Fifty ways to leave your legacy network [Day One: HSDPA]

New networking protocols make news almost every day. In this series, Ian Yates, TechTarget ANZ's Consulting Editor, Networking, explains the future role of five important new protocols.

There probably are fifty ways to do networking differently form the way you're doing it now, but for the sake of brevity we'll look at the five most recent methods to cross the radar screens.

The five we've chosen are mostly alphabet soup -- as usual. HSDPA, 802.11n, WiMAX, ZigBee and Wireless USB are the chosen ones and we'll unscramble their acronyms and give you an insight into why, when or if they are ever likely to be encountered, and whether you should embrace them warmly or exterminate the blighters on sight.

HSDPA

The acronym stands for High-Speed Downlink Packet Access and it's bolted into so-called 3G mobile telephony. Today's HSDPA offerings support 1.8MBit/s or 3.6MBit/s downstream with promises of 7.2MBit/s real soon now. Theoretically, HSDPA can give throughput up to 10.8Mbit/s.

HSDPA is basically supercharged W-CDMA, and the speed hike is achieved by using a separate channel just for downlinks. And there's the rub - there's no separate channel for uplinks. However, 3G does improve uplink speed to 384Kbit/s compared with the 128Kbit/s offered by its predecessors. What this means in practical terms, is any work-oriented rather than entertainment-oriented application needs to be tailored with this limitation in mind.

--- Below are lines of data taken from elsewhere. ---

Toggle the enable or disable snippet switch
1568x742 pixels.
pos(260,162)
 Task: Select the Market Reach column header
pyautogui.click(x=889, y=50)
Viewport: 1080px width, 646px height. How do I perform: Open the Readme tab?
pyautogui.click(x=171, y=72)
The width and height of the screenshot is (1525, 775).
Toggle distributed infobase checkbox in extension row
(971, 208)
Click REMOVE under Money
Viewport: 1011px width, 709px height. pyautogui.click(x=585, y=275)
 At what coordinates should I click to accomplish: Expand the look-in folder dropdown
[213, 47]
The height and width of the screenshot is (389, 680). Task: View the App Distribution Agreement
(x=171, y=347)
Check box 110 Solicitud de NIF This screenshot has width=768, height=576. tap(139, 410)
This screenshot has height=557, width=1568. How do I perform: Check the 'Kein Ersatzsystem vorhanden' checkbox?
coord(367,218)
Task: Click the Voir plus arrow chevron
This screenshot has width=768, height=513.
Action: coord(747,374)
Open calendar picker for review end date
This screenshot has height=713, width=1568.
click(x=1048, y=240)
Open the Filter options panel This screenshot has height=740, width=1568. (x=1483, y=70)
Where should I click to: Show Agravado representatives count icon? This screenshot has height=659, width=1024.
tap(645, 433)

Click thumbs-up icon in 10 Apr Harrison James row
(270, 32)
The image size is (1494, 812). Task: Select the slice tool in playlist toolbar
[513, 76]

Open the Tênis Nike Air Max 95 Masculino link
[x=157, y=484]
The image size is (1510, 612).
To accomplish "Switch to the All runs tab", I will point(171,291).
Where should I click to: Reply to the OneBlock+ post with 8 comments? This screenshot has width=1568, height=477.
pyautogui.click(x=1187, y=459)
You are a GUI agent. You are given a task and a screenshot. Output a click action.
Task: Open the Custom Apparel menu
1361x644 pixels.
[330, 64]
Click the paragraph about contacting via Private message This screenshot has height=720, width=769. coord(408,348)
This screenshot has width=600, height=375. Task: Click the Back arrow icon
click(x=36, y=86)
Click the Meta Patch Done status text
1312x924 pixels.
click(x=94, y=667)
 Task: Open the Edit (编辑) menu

An application which requires simple form-filling remotely should work quite well over HSDPA, but sending large files back to head office will require a lot of patience, and a lot of dollars at the prevailing premium call rates for data.

That said, you are definitely going to bump into this protocol at the office because every new mobile phone will arrive with promises of "mobile broadband" and you'll have to be the party-pooper explaining why the entire workforce can't immediately decamp to the nearest beach and telecommute. Genuinely mobile staff are probably struggling with older CDMA technology so you'll certainly put a smile on their faces with an upgrade to HSDPA.